* _TASKS_:
1 - Answer these questions from the Dig Pink blog post below:
(a) On what date did the Pioneer volleyball team hold Dig Pink night?
(b) What shade of pink did Whitman wear?
(c) Where does the Pioneer volleyball team currently stand in the NWC?
2 - For each statement, decide whether the Dig Pink blog post below supports it. Answer yes or no, and quote the words from the post that decide it.
(a) The Pioneers wore light pink jerseys.
(b) Fans could donate spare change for breast cancer research.
(c) The volleyball team is having its best season in 17 years.

TEXT FOR ANALYSIS below:

Pioneer Athletics Staff Blog

Entries categorized as ‘Community Involvement’

Dig Pink

October 21, 2008 · Leave a Comment

On Friday, October 17, the Pioneer volleyball team sponsored Dig Pink night, a breast cancer awareness event and fundraiser. Pioneer fans were given the opportunity to donate spare change for Breast Cancer research and program development. The most obvious, and most fun, part of the night was that BOTH teams donned pink jerseys. Whitman wore a light pink, with the Pioneers in a dark pink. The Pioneer coaching staff draped themselves in pink feather boas, which led to a fantastic moment when Head Coach Lori Jepsen was “pointing out” to the down official something that the other team was doing wrong at the net where he should have been calling a foul. Her adamant and demonstrative explanation of what he might have missed while calling the match was very surreal when she was doing so while still wearing the feather boa.

Both the Whitman Missionaries and the Pioneers were Digging Pink

Both the Whitman Missionaries and the Pioneers were Digging Pink

The Pioneer volleyball team is currently tied for first place in the NWC. This was their fifth match victory in a row (they went on to win #6 on Saturday when they swept the Whitowrth Pirates). I love that a team that is having their best season in 17 years can still be loose enough to don pink and pink feather boas, have some fun, and help raise breast cancer awareness. It was a great night!

End of TEXT FOR ANALYSIS.
SUPPLIED MATERIAL below:

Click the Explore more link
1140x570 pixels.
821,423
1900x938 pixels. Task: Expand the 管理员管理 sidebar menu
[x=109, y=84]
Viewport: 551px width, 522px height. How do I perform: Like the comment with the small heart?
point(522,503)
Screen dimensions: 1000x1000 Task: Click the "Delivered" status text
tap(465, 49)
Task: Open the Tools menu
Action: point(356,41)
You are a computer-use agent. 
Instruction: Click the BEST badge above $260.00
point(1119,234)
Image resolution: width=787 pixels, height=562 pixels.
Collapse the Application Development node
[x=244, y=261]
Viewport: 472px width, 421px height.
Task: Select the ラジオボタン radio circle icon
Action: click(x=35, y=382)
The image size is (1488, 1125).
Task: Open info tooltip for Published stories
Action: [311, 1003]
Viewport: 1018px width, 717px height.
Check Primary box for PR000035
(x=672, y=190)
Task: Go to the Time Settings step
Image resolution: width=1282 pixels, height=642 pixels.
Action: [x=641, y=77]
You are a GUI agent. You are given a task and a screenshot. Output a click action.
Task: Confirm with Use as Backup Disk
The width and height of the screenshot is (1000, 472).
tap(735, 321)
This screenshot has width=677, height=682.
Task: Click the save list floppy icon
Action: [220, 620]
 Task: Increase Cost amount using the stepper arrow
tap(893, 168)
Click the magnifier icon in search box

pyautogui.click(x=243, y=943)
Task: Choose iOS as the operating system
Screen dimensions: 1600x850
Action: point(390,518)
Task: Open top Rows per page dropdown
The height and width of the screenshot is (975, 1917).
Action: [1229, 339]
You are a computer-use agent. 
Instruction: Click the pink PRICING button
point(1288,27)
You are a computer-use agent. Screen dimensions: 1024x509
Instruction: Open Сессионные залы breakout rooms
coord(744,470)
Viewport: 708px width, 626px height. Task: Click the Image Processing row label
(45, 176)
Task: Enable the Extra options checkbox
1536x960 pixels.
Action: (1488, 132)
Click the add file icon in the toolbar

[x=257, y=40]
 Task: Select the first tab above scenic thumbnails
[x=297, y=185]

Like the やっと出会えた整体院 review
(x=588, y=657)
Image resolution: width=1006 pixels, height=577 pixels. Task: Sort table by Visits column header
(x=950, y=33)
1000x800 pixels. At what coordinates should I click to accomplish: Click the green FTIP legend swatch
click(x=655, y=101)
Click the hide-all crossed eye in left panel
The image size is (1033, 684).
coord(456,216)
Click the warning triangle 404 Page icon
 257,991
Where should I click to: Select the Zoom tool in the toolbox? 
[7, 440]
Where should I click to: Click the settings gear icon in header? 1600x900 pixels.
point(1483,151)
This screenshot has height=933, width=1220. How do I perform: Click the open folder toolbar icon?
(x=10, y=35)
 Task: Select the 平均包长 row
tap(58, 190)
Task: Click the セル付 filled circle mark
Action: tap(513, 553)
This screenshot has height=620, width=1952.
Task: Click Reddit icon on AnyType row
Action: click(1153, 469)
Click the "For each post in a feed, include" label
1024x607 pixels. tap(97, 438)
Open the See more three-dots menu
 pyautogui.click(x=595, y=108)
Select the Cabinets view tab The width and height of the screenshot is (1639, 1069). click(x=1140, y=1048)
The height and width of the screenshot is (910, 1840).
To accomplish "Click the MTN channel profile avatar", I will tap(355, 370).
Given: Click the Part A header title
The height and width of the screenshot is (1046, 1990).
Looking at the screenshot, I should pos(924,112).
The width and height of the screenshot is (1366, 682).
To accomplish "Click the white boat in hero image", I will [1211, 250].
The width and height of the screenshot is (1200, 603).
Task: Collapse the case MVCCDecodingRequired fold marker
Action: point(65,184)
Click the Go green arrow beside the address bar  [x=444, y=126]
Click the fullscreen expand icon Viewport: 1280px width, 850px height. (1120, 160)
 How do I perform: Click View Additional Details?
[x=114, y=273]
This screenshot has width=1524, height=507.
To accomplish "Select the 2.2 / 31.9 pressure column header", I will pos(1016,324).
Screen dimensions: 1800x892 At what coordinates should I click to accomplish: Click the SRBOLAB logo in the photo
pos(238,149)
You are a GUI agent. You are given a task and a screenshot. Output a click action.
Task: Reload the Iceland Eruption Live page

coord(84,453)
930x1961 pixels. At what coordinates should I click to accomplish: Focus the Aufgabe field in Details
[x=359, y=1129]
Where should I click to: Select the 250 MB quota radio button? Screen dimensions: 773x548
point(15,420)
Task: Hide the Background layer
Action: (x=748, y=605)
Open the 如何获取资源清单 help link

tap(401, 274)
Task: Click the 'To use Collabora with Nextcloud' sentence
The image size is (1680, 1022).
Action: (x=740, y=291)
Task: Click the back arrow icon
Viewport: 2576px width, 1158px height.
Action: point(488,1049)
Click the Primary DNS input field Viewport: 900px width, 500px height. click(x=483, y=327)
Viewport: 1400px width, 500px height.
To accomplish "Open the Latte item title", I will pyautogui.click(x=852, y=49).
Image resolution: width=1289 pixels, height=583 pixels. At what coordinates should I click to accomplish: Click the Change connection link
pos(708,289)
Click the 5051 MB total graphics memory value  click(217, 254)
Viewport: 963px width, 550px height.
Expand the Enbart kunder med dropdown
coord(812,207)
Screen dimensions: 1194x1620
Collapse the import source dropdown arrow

End of SUPPLIED MATERIAL.

* _ANSWERS TO THE EXERCISES_:
1 -
(a) Friday, October 17
(b) Light pink
(c) Tied for first place

2 -
(a) No: "Whitman wore a light pink, with the Pioneers in a dark pink."
(b) Yes: "Pioneer fans were given the opportunity to donate spare change for Breast Cancer research and program development."
(c) Yes: "a team that is having their best season in 17 years"